--- WHAT TO WORK ON ---
From the text on circumcision and HIV risk below, write out the passage between "The fact that" and "skewed the results?", inclusive.

***** EXCERPT TO READ

The National Institute of Allergy and Infectious Disease (NIAD) has announced "Adult Male Circumcision Significantly Reduces Risk of Acquiring HIV: Trials in Kenya and Uganda Stopped Early."
The results of these two randomized trials in African adults adds evidence to the hypothesis that female to male transmission of HIV is reduced along with the amount of skin on the penis.
This data adds to the single previous study, ANRS-1265, which found similar results. Unfortunately, a full description of the data and the methodologies employed were not made publicly available at the time of this press announcement, and peer-reviews are not yet available. Meta-analysis of publicly available results from the three studies combined showed that of 10,908 African men who chose to participate, 149 contracted HIV while remaining genitally intact, while 64 contracted aids after circumcision.
The fact that there is no known way to do a fully placebo controlled blind study, the gold standard in medical science, is reason for treating these results with caution. Peer-reviews will likely scrutinize potential weaknesses, such as:
- The circumcised group were instructed to avoid sex until their wound fully healed. Since the study terminated early and went only (approximately) 15 months, might one group's abstinence for the first weeks of the study skew the results?
- Did the study fully measure the number of sex partners, and the frequency and duration of intercourse? If they did not, could post-operative discomfort have skewed the results?

**********
***** EXTRACTED RECORDS

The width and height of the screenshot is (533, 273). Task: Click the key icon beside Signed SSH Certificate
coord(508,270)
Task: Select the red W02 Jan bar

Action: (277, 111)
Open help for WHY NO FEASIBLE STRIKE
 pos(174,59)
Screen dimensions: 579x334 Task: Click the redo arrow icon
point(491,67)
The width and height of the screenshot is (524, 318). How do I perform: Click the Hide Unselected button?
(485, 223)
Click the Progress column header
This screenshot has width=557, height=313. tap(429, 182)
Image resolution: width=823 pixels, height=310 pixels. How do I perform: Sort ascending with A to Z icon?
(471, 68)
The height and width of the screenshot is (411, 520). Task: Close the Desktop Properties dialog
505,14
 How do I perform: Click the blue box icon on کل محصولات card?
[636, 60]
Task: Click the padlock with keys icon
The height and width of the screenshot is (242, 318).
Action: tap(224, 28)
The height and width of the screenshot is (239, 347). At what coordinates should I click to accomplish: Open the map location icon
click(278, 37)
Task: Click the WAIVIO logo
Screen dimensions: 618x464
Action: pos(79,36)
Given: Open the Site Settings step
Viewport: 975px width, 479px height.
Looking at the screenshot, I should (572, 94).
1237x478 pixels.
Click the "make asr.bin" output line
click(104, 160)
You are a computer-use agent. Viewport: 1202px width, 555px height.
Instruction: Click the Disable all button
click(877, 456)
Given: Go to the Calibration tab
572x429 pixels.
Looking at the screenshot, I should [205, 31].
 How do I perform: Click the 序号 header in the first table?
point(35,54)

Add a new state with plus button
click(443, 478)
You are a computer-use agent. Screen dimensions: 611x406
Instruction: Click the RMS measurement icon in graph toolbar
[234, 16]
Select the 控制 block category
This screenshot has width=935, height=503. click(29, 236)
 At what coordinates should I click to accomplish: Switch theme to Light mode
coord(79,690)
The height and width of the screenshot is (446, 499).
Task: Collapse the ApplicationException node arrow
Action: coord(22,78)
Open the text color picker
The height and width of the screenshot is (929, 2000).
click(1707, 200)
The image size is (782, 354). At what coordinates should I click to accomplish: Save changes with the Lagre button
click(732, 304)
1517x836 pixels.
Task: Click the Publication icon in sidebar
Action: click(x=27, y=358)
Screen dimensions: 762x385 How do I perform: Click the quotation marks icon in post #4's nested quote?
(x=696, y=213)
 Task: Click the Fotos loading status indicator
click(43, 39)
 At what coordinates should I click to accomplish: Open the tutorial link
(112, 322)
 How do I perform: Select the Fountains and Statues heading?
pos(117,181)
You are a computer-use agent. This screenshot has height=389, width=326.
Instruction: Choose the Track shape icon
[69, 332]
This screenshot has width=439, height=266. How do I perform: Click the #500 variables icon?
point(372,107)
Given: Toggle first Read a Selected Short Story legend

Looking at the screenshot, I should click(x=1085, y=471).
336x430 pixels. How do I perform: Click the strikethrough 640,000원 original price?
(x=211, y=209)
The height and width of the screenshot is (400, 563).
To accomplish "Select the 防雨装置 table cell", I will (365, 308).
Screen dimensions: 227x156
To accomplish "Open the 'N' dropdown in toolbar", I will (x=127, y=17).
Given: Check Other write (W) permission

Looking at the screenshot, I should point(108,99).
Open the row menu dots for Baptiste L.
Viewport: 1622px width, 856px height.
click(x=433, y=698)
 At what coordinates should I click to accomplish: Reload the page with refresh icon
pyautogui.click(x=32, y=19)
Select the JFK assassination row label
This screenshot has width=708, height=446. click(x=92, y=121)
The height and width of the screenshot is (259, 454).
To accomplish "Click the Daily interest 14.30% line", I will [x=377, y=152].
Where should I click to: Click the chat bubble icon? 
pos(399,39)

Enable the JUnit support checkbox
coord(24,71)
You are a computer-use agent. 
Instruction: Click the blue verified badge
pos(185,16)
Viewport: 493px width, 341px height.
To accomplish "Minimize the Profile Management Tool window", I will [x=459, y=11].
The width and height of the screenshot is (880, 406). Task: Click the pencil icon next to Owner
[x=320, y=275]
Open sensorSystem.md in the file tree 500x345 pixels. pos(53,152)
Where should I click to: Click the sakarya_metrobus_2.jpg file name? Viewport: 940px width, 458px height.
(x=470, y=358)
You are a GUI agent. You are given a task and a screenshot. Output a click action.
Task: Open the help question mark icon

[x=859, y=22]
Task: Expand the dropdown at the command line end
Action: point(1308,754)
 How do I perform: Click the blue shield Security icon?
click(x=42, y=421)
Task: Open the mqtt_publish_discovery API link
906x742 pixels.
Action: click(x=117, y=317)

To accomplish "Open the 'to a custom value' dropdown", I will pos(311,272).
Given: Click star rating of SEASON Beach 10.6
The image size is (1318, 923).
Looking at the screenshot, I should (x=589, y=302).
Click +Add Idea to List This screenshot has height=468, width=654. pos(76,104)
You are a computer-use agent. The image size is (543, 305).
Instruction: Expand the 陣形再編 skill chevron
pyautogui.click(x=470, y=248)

**********

--- RESULT FOR THIS TASK ---
The fact that there is no known way to do a fully placebo controlled blind study, the gold standard in medical science, is reason for treating these results with caution. Peer-reviews will likely scrutinize potential weaknesses, such as:
- The circumcised group were instructed to avoid sex until their wound fully healed. Since the study terminated early and went only (approximately) 15 months, might one group's abstinence for the first weeks of the study skew the results?
- Did the study fully measure the number of sex partners, and the frequency and duration of intercourse? If they did not, could post-operative discomfort have skewed the results?